No próximo domingo, 28 de junho, solenidade de São Pedro e São Paulo, celebraremos o Dia do Papa. A passagem de Mt 16,13-19 ajuda a entender a missão desse homem que deve confirmar os irmãos e irmãs; também nos faz entender por que tantos o amam, outros o odeiam e perseguem. Suas palavras e atitudes nos dizem quem é Jesus e como viver a coerência da fé. Uma vez que Jesus é um divisor de águas, a comunhão com o Papa, na proclamação de Jesus Messias, divide as águas.
“Quem dizes que eu sou?”. Quem escolheu seguir Jesus procura entender, em seu íntimo, o que significa a pessoa e a vida dele, e interpretar ou mostrar isso em sua vida prática
Ao perguntar sobre o que os outros diziam, as respostas pareciam não mostrar muita convicção. Porém, do seu grupo, Jesus queria algo mais claro e autêntico. Foi então que a voz de Pedro se fez ouvir: “Senhor, tu és o Messias, o Filho de Deus vivo!”

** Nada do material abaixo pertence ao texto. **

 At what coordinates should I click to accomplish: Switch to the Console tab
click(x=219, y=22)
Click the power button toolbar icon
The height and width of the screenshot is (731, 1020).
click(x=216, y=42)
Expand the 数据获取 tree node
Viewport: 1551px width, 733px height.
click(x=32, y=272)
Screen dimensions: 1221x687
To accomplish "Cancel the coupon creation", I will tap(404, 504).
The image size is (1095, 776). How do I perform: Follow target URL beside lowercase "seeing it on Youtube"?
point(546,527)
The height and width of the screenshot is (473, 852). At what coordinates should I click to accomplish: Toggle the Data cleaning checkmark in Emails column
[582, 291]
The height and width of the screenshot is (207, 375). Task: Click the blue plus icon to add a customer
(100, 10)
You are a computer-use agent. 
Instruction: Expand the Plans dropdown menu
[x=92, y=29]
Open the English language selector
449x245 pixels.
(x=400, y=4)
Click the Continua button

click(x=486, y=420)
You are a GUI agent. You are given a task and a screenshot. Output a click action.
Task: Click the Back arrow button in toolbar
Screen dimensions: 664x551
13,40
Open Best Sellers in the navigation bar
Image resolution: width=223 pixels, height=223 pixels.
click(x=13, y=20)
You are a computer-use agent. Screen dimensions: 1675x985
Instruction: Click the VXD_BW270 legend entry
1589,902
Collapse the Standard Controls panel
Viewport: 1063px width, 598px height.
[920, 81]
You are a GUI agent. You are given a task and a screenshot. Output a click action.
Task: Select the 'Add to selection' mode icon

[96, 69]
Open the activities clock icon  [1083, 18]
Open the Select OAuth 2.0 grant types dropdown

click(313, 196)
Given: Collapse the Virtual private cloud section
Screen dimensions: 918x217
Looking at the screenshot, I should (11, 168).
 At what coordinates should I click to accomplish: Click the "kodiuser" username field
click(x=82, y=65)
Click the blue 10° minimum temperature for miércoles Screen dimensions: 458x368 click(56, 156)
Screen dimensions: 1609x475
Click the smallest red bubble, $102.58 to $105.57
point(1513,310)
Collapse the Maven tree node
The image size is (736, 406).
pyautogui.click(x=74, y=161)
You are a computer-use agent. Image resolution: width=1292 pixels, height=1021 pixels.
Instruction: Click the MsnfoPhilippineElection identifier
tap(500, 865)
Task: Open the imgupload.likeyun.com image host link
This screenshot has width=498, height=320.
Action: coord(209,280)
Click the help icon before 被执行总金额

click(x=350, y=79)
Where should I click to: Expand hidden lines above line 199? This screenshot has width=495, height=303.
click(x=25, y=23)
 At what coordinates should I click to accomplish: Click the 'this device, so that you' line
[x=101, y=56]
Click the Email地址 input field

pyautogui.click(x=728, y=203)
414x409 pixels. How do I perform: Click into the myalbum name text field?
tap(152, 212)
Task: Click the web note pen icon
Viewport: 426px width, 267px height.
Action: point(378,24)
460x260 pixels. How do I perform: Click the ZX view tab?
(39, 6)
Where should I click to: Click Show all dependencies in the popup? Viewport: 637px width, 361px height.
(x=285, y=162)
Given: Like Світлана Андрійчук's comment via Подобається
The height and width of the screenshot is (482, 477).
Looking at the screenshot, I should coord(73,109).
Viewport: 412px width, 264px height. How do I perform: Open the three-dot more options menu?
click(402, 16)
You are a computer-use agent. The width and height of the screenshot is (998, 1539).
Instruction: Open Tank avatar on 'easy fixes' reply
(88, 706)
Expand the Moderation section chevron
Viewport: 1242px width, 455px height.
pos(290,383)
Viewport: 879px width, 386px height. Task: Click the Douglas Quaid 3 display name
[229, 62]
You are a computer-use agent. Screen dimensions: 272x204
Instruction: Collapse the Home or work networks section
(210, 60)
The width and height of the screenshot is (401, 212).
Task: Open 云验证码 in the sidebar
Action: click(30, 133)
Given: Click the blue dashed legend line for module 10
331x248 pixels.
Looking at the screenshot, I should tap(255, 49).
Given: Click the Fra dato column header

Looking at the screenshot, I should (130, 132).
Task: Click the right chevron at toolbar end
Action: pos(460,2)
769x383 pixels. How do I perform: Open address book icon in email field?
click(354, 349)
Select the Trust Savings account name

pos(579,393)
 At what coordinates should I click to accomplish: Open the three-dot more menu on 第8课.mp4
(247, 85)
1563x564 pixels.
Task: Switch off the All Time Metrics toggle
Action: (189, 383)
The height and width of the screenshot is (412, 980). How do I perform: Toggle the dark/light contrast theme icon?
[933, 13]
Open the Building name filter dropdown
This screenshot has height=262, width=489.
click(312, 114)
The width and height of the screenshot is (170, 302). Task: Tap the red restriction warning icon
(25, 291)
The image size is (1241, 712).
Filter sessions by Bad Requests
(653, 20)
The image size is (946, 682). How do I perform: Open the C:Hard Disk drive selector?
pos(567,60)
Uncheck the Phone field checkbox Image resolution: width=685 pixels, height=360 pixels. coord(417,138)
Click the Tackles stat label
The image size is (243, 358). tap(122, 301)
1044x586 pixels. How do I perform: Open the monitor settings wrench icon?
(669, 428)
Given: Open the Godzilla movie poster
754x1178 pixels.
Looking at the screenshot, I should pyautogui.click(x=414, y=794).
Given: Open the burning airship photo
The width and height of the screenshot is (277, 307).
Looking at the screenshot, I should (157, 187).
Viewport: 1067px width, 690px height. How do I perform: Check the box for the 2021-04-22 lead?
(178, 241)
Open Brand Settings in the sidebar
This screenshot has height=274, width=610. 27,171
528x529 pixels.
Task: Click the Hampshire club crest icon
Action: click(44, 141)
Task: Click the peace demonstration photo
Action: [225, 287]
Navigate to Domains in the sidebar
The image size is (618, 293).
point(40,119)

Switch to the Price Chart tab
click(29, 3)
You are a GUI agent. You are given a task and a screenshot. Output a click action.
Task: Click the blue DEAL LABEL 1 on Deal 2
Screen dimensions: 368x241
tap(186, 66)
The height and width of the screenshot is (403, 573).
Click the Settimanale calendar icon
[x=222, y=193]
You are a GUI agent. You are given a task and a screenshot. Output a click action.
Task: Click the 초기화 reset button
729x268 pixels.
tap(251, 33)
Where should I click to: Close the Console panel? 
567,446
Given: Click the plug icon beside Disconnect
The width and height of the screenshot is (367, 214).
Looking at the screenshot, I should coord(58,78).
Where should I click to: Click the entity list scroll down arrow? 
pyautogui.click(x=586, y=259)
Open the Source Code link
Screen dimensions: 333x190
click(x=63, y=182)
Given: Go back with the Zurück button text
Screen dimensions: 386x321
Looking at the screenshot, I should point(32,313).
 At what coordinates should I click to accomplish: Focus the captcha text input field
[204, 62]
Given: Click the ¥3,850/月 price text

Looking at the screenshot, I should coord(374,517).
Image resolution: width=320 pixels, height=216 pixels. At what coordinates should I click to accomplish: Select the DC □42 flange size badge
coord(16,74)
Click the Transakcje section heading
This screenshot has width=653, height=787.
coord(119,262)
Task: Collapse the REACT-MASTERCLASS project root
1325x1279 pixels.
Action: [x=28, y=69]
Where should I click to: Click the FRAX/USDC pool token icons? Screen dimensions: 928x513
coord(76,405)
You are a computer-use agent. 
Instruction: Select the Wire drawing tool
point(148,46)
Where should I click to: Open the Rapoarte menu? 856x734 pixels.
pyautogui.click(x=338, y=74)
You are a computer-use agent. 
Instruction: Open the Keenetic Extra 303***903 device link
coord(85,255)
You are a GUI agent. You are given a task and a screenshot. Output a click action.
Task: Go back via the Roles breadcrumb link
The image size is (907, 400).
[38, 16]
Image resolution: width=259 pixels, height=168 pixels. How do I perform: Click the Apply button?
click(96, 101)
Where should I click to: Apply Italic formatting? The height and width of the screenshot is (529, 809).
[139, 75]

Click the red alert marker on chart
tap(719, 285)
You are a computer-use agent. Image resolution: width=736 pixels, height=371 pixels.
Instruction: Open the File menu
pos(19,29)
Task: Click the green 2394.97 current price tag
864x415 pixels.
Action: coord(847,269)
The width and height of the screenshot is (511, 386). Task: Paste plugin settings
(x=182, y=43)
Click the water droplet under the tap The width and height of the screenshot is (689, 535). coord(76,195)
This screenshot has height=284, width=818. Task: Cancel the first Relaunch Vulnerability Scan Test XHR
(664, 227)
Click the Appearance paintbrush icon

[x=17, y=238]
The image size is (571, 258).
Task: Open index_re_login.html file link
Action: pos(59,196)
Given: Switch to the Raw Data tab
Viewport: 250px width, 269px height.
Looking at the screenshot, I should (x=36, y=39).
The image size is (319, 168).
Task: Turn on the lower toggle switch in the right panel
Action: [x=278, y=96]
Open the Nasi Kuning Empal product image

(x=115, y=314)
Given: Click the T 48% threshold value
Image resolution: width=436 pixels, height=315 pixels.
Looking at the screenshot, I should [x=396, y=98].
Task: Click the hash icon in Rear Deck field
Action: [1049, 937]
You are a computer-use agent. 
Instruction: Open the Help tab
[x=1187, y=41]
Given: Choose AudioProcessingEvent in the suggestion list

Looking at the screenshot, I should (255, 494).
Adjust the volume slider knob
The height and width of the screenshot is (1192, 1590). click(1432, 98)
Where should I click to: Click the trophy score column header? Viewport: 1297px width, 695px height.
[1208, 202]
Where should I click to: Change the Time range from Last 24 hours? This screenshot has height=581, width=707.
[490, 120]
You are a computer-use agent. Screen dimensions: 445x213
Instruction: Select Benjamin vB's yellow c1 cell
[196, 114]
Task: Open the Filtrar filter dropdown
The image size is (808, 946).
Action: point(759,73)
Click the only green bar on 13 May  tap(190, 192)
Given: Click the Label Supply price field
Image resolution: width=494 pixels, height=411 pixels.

A resposta de Pedro é algo totalmente novo, diferente, nunca ouvido antes. Pedro fez soar uma outra voz, capaz de mudar os rumos, de romper com as ideias já existentes, introduzindo uma novidade; fez ouvir palavras nunca ditas. Pedro arriscou-se, foi ousado, deu uma opinião que não era da maioria.
De fato, não havia consenso em torno de Jesus. Pedro, porém, assume uma posição que o deixa sozinho no seu tempo. Torna-se uma voz solitária, uma voz em risco, uma voz que irá sofrer pela enormidade da resposta: “Tu és o Messias, o Filho de Deus vivo”. O que Pedro diz numa aldeiazinha, Paulo vai gritar nos areópagos do mundo.
Ao Papa, saúde, forças, coragem, lucidez e alegria!